Eligibility was evaluated through a review of titles and abstracts; when abstracts did not provide sufficient information, the full text of the paper was retrieved for analysis, as in previous reviews by our group [26,27,28]. Briefly, this was done independently in a standardized manner by two investigators (D.A.S and M.P.B.). Disagreements were resolved by discussion between them and, if required, a third reviewer (D.C.) was consulted. We included observational studies that evaluated the frequencies of the K121Q polymorphism in patients with DKD (cases) and diabetic patients without any degree of DKD (controls). Both type 1 and type 2 diabetic patients older than 18 years were included. Studies would be excluded from analysis if the genotype distributions in the control group deviated from those predicted by Hardy-Weinberg equilibrium (HWE) or if they did not provide sufficient data to estimate an odds ratio (OR) with 95% CI. However, no study was excluded due to these criteria. If results were duplicated and had been published more than once, the most complete article was included in the study.
Data extraction
Necessary information from each study was extracted by two investigators working independently (D.A.S. and M.P.B.), using a standardized extraction form, and consensus was sought for all extracted items. When consensus could not be achieved, differences in data extraction were decided by reading the original publication [26,27,28]. The data extracted from each study were as follows: (1) characteristics of the study (including name of the first author, year of publication, number of subjects included in the case and control groups) and sample characteristics, such as age, gender, ethnicity, type of DM, DM duration, HbA1c, body mass index (BMI), systolic and diastolic blood pressure, percentage of hypertension, lipid profile, DKD classification and information regarding kidney function; (2) case and control definitions; (3) polymorphism frequencies (including genotype and allele distributions in case and control groups and ORs with 95% CIs). When data were not available, the authors were contacted by email.
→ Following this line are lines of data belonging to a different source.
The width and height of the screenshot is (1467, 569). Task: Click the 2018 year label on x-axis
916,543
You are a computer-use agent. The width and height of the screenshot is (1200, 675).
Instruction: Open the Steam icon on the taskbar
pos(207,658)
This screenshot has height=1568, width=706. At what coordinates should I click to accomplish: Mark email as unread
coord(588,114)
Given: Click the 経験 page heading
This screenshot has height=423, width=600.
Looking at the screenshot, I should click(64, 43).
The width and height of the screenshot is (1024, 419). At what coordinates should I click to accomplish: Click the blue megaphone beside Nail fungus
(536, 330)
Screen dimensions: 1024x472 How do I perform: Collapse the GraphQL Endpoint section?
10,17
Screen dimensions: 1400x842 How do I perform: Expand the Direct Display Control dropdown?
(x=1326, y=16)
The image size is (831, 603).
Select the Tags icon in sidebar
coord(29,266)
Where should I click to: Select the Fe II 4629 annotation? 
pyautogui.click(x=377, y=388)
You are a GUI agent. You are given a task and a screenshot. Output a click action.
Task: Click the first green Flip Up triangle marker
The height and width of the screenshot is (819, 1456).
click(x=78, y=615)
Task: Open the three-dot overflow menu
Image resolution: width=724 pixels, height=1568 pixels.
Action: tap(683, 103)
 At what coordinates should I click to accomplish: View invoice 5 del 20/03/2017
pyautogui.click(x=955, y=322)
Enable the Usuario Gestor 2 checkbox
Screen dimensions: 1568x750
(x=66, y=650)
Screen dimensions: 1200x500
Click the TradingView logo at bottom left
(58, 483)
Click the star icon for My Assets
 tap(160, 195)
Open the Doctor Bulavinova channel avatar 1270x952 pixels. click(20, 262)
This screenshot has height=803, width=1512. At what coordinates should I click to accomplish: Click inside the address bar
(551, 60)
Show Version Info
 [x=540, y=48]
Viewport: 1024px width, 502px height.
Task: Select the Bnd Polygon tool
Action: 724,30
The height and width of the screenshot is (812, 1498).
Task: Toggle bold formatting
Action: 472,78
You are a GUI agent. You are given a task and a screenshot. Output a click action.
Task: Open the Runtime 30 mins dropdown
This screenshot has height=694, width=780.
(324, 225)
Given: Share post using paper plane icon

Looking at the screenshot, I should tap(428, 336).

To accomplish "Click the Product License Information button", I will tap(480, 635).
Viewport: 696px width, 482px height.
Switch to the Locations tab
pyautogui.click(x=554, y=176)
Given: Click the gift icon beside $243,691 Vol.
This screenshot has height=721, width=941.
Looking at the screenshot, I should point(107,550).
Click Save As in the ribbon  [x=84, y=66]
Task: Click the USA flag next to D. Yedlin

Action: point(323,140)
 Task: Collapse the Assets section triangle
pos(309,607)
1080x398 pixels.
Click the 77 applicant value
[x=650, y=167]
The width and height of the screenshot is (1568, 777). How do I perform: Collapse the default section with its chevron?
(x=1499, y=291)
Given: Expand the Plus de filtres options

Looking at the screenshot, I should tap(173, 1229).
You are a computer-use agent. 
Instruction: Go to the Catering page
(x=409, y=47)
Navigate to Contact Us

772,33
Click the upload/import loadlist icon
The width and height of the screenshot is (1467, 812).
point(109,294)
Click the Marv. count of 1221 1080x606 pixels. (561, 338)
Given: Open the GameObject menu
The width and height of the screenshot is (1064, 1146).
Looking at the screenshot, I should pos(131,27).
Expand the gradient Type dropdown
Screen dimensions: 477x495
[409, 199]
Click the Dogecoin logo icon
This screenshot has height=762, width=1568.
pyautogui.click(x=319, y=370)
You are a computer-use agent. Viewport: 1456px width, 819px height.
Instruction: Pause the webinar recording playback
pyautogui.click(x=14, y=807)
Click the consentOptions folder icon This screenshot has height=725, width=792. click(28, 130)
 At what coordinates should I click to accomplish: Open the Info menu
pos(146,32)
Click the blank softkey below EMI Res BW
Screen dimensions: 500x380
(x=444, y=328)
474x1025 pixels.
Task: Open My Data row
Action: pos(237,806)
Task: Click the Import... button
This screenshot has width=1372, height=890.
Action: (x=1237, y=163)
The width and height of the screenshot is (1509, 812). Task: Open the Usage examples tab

Quality control assessment
Two investigators (D.A.S. and D.C.) independently evaluated the quality of each eligible article using the Newcastle-Ottawa Scale (NOS) for observational studies [29]. The NOS contains nine items subdivided into three dimensions, including selection, comparability, and exposure. For each item, a sequence of answer alternatives is provided. A star scoring system is used for semi-quantitative evaluation of article quality, such that the highest-quality studies are assigned a maximum of one star for each item, with the exception of the comparability item, which can be assigned two stars. Therefore, the total NOS score ranges from zero to nine stars.
Statistical analysis
Control subjects’ genotype frequencies were tested for compliance with HWE using a goodness-of-fit chi-square (χ2) test. Gene-disease associations were measured using OR (95% CI) estimations based on the following genetic inheritance models: 1) allele contrast; 2) additive model; 3) recessive model; 4) and dominant model [30]. Taking into account that the frequency of the ENPP1 K121Q polymorphism varies across different populations, gene-disease associations for the different inheritance models were also analyzed according to ethnicity.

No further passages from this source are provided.